What you should do:
All of the data below should be written out exactly.

Study material:
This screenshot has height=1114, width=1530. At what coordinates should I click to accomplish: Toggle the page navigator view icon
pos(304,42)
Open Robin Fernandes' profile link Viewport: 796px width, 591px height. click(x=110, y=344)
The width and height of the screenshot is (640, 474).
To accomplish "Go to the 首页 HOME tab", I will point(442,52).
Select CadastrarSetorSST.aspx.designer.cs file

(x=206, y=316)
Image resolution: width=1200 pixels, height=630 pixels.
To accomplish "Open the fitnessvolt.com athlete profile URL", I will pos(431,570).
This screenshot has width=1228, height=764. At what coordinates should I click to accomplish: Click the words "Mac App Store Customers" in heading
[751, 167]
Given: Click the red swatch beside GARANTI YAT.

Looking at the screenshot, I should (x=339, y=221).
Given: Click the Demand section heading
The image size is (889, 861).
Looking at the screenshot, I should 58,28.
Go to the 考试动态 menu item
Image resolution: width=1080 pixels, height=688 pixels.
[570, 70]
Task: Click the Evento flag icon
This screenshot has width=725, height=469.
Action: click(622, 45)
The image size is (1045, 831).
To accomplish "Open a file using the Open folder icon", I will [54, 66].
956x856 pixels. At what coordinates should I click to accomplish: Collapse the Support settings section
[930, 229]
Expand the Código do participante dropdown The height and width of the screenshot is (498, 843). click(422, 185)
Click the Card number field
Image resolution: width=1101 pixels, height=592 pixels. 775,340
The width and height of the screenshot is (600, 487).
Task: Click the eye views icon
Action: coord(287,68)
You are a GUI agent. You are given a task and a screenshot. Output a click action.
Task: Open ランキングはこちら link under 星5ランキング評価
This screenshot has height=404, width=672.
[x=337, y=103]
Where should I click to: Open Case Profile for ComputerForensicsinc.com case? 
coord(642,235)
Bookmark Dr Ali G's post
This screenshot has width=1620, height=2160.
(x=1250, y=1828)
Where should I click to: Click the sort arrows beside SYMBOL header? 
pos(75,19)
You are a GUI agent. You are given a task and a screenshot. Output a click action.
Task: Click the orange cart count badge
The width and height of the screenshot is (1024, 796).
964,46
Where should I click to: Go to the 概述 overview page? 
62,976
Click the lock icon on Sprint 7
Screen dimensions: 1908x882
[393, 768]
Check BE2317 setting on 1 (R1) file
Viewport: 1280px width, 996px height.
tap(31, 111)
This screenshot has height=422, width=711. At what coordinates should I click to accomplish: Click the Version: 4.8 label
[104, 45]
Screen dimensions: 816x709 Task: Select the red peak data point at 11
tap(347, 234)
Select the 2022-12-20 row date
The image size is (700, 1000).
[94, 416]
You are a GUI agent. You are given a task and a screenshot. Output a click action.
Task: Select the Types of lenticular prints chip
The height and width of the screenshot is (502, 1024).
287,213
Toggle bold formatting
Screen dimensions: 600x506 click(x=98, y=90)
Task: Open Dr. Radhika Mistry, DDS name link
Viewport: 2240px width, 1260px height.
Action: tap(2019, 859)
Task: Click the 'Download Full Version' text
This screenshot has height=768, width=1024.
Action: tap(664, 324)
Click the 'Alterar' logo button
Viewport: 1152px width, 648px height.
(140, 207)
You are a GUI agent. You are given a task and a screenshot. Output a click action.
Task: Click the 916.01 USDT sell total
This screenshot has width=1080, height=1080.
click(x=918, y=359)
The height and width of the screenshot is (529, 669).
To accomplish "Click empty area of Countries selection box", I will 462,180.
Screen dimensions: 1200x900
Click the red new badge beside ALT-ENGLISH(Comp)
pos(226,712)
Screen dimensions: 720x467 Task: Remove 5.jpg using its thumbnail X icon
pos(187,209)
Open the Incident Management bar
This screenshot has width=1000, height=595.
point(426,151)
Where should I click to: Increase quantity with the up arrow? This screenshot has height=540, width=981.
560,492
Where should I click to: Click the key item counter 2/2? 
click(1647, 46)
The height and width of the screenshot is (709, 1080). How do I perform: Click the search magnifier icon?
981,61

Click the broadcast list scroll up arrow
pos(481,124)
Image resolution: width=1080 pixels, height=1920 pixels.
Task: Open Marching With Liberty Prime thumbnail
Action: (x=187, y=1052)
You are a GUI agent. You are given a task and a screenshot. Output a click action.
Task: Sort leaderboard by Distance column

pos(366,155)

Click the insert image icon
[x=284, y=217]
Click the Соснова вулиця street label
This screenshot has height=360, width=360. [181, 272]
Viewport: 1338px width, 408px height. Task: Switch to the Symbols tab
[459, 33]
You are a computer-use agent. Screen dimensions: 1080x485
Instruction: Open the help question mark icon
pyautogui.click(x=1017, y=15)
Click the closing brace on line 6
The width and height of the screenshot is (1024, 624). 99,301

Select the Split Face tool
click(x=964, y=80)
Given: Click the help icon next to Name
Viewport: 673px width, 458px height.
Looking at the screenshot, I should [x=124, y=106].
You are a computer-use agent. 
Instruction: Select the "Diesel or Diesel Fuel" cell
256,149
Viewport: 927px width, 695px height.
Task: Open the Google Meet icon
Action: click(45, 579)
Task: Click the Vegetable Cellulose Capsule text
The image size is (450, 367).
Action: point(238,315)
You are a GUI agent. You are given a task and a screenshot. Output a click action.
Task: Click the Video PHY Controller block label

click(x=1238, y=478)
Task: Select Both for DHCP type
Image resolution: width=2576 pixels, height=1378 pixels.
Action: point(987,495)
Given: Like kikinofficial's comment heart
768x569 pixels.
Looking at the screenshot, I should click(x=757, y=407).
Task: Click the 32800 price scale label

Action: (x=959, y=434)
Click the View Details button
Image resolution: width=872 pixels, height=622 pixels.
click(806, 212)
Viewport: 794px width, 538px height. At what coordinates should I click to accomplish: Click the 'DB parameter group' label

Final answer:
This screenshot has height=1114, width=1530. At what coordinates should I click to accomplish: Toggle the page navigator view icon
pos(304,42)
Open Robin Fernandes' profile link Viewport: 796px width, 591px height. click(x=110, y=344)
The width and height of the screenshot is (640, 474).
To accomplish "Go to the 首页 HOME tab", I will point(442,52).
Select CadastrarSetorSST.aspx.designer.cs file

(x=206, y=316)
Image resolution: width=1200 pixels, height=630 pixels.
To accomplish "Open the fitnessvolt.com athlete profile URL", I will pos(431,570).
This screenshot has width=1228, height=764. At what coordinates should I click to accomplish: Click the words "Mac App Store Customers" in heading
[751, 167]
Given: Click the red swatch beside GARANTI YAT.

Looking at the screenshot, I should (x=339, y=221).
Given: Click the Demand section heading
The image size is (889, 861).
Looking at the screenshot, I should 58,28.
Go to the 考试动态 menu item
Image resolution: width=1080 pixels, height=688 pixels.
[570, 70]
Task: Click the Evento flag icon
This screenshot has width=725, height=469.
Action: click(622, 45)
The image size is (1045, 831).
To accomplish "Open a file using the Open folder icon", I will [54, 66].
956x856 pixels. At what coordinates should I click to accomplish: Collapse the Support settings section
[930, 229]
Expand the Código do participante dropdown The height and width of the screenshot is (498, 843). click(422, 185)
Click the Card number field
Image resolution: width=1101 pixels, height=592 pixels. 775,340
The width and height of the screenshot is (600, 487).
Task: Click the eye views icon
Action: coord(287,68)
You are a GUI agent. You are given a task and a screenshot. Output a click action.
Task: Open ランキングはこちら link under 星5ランキング評価
This screenshot has height=404, width=672.
[x=337, y=103]
Where should I click to: Open Case Profile for ComputerForensicsinc.com case? 
coord(642,235)
Bookmark Dr Ali G's post
This screenshot has width=1620, height=2160.
(x=1250, y=1828)
Where should I click to: Click the sort arrows beside SYMBOL header? 
pos(75,19)
You are a GUI agent. You are given a task and a screenshot. Output a click action.
Task: Click the orange cart count badge
The width and height of the screenshot is (1024, 796).
964,46
Where should I click to: Go to the 概述 overview page? 
62,976
Click the lock icon on Sprint 7
Screen dimensions: 1908x882
[393, 768]
Check BE2317 setting on 1 (R1) file
Viewport: 1280px width, 996px height.
tap(31, 111)
This screenshot has height=422, width=711. At what coordinates should I click to accomplish: Click the Version: 4.8 label
[104, 45]
Screen dimensions: 816x709 Task: Select the red peak data point at 11
tap(347, 234)
Select the 2022-12-20 row date
The image size is (700, 1000).
[94, 416]
You are a GUI agent. You are given a task and a screenshot. Output a click action.
Task: Select the Types of lenticular prints chip
The height and width of the screenshot is (502, 1024).
287,213
Toggle bold formatting
Screen dimensions: 600x506 click(x=98, y=90)
Task: Open Dr. Radhika Mistry, DDS name link
Viewport: 2240px width, 1260px height.
Action: tap(2019, 859)
Task: Click the 'Download Full Version' text
This screenshot has height=768, width=1024.
Action: tap(664, 324)
Click the 'Alterar' logo button
Viewport: 1152px width, 648px height.
(140, 207)
You are a GUI agent. You are given a task and a screenshot. Output a click action.
Task: Click the 916.01 USDT sell total
This screenshot has width=1080, height=1080.
click(x=918, y=359)
The height and width of the screenshot is (529, 669).
To accomplish "Click empty area of Countries selection box", I will 462,180.
Screen dimensions: 1200x900
Click the red new badge beside ALT-ENGLISH(Comp)
pos(226,712)
Screen dimensions: 720x467 Task: Remove 5.jpg using its thumbnail X icon
pos(187,209)
Open the Incident Management bar
This screenshot has width=1000, height=595.
point(426,151)
Where should I click to: Increase quantity with the up arrow? This screenshot has height=540, width=981.
560,492
Where should I click to: Click the key item counter 2/2? 
click(1647, 46)
The height and width of the screenshot is (709, 1080). How do I perform: Click the search magnifier icon?
981,61

Click the broadcast list scroll up arrow
pos(481,124)
Image resolution: width=1080 pixels, height=1920 pixels.
Task: Open Marching With Liberty Prime thumbnail
Action: (x=187, y=1052)
You are a GUI agent. You are given a task and a screenshot. Output a click action.
Task: Sort leaderboard by Distance column

pos(366,155)

Click the insert image icon
[x=284, y=217]
Click the Соснова вулиця street label
This screenshot has height=360, width=360. [181, 272]
Viewport: 1338px width, 408px height. Task: Switch to the Symbols tab
[459, 33]
You are a computer-use agent. Screen dimensions: 1080x485
Instruction: Open the help question mark icon
pyautogui.click(x=1017, y=15)
Click the closing brace on line 6
The width and height of the screenshot is (1024, 624). 99,301

Select the Split Face tool
click(x=964, y=80)
Given: Click the help icon next to Name
Viewport: 673px width, 458px height.
Looking at the screenshot, I should [x=124, y=106].
You are a computer-use agent. 
Instruction: Select the "Diesel or Diesel Fuel" cell
256,149
Viewport: 927px width, 695px height.
Task: Open the Google Meet icon
Action: click(45, 579)
Task: Click the Vegetable Cellulose Capsule text
The image size is (450, 367).
Action: point(238,315)
You are a GUI agent. You are given a task and a screenshot. Output a click action.
Task: Click the Video PHY Controller block label

click(x=1238, y=478)
Task: Select Both for DHCP type
Image resolution: width=2576 pixels, height=1378 pixels.
Action: point(987,495)
Given: Like kikinofficial's comment heart
768x569 pixels.
Looking at the screenshot, I should click(x=757, y=407).
Task: Click the 32800 price scale label

Action: (x=959, y=434)
Click the View Details button
Image resolution: width=872 pixels, height=622 pixels.
click(806, 212)
Viewport: 794px width, 538px height. At what coordinates should I click to accomplish: Click the 'DB parameter group' label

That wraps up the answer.